◆ **Problem to work on**
Duplicate these lines without changing anything.
++++ Entries supplied
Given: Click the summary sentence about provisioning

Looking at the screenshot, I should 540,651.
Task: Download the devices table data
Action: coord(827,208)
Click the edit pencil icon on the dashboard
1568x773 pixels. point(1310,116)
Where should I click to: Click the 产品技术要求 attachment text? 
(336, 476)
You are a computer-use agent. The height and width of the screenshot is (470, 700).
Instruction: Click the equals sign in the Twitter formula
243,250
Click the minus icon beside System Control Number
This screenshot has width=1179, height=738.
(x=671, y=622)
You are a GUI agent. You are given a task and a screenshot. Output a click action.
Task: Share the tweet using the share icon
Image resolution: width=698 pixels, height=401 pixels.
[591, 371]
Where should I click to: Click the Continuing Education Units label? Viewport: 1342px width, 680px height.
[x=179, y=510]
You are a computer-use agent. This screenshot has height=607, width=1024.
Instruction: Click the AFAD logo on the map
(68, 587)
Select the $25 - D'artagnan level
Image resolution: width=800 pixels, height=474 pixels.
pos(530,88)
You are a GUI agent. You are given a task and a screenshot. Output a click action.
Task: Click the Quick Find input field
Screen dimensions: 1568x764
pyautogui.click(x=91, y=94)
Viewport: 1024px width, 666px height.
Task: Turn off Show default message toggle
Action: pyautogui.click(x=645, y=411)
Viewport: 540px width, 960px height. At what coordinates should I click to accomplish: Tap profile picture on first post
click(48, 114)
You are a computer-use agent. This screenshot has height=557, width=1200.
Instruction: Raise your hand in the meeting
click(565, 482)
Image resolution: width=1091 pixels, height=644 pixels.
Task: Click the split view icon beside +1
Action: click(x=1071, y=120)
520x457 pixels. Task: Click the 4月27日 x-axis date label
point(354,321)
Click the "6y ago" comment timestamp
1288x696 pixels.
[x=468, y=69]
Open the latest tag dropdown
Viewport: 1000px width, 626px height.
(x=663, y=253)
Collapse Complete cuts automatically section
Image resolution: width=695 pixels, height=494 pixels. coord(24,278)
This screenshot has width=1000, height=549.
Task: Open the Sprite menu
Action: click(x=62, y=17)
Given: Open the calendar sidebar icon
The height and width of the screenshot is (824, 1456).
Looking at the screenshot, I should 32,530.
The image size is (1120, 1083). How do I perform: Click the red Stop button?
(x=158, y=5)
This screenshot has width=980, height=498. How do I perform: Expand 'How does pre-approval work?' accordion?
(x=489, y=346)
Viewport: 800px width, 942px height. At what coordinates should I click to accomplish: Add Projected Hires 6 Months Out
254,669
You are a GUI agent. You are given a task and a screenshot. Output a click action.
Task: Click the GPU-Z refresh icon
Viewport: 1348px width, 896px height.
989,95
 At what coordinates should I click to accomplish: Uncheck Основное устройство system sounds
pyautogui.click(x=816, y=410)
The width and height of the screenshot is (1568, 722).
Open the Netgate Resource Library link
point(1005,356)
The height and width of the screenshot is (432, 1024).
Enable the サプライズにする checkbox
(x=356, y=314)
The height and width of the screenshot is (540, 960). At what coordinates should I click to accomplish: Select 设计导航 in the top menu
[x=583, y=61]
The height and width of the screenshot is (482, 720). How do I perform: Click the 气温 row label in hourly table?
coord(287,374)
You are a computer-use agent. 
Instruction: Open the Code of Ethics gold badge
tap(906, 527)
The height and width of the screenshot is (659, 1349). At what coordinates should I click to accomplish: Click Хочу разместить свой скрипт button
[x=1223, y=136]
++++++++
◆ **Output for this task**
Given: Click the summary sentence about provisioning

Looking at the screenshot, I should 540,651.
Task: Download the devices table data
Action: coord(827,208)
Click the edit pencil icon on the dashboard
1568x773 pixels. point(1310,116)
Where should I click to: Click the 产品技术要求 attachment text? 
(336, 476)
You are a computer-use agent. The height and width of the screenshot is (470, 700).
Instruction: Click the equals sign in the Twitter formula
243,250
Click the minus icon beside System Control Number
This screenshot has width=1179, height=738.
(x=671, y=622)
You are a GUI agent. You are given a task and a screenshot. Output a click action.
Task: Share the tweet using the share icon
Image resolution: width=698 pixels, height=401 pixels.
[591, 371]
Where should I click to: Click the Continuing Education Units label? Viewport: 1342px width, 680px height.
[x=179, y=510]
You are a computer-use agent. This screenshot has height=607, width=1024.
Instruction: Click the AFAD logo on the map
(68, 587)
Select the $25 - D'artagnan level
Image resolution: width=800 pixels, height=474 pixels.
pos(530,88)
You are a GUI agent. You are given a task and a screenshot. Output a click action.
Task: Click the Quick Find input field
Screen dimensions: 1568x764
pyautogui.click(x=91, y=94)
Viewport: 1024px width, 666px height.
Task: Turn off Show default message toggle
Action: pyautogui.click(x=645, y=411)
Viewport: 540px width, 960px height. At what coordinates should I click to accomplish: Tap profile picture on first post
click(48, 114)
You are a computer-use agent. This screenshot has height=557, width=1200.
Instruction: Raise your hand in the meeting
click(565, 482)
Image resolution: width=1091 pixels, height=644 pixels.
Task: Click the split view icon beside +1
Action: click(x=1071, y=120)
520x457 pixels. Task: Click the 4月27日 x-axis date label
point(354,321)
Click the "6y ago" comment timestamp
1288x696 pixels.
[x=468, y=69]
Open the latest tag dropdown
Viewport: 1000px width, 626px height.
(x=663, y=253)
Collapse Complete cuts automatically section
Image resolution: width=695 pixels, height=494 pixels. coord(24,278)
This screenshot has width=1000, height=549.
Task: Open the Sprite menu
Action: click(x=62, y=17)
Given: Open the calendar sidebar icon
The height and width of the screenshot is (824, 1456).
Looking at the screenshot, I should 32,530.
The image size is (1120, 1083). How do I perform: Click the red Stop button?
(x=158, y=5)
This screenshot has width=980, height=498. How do I perform: Expand 'How does pre-approval work?' accordion?
(x=489, y=346)
Viewport: 800px width, 942px height. At what coordinates should I click to accomplish: Add Projected Hires 6 Months Out
254,669
You are a GUI agent. You are given a task and a screenshot. Output a click action.
Task: Click the GPU-Z refresh icon
Viewport: 1348px width, 896px height.
989,95
 At what coordinates should I click to accomplish: Uncheck Основное устройство system sounds
pyautogui.click(x=816, y=410)
The width and height of the screenshot is (1568, 722).
Open the Netgate Resource Library link
point(1005,356)
The height and width of the screenshot is (432, 1024).
Enable the サプライズにする checkbox
(x=356, y=314)
The height and width of the screenshot is (540, 960). At what coordinates should I click to accomplish: Select 设计导航 in the top menu
[x=583, y=61]
The height and width of the screenshot is (482, 720). How do I perform: Click the 气温 row label in hourly table?
coord(287,374)
You are a computer-use agent. 
Instruction: Open the Code of Ethics gold badge
tap(906, 527)
The height and width of the screenshot is (659, 1349). At what coordinates should I click to accomplish: Click Хочу разместить свой скрипт button
[x=1223, y=136]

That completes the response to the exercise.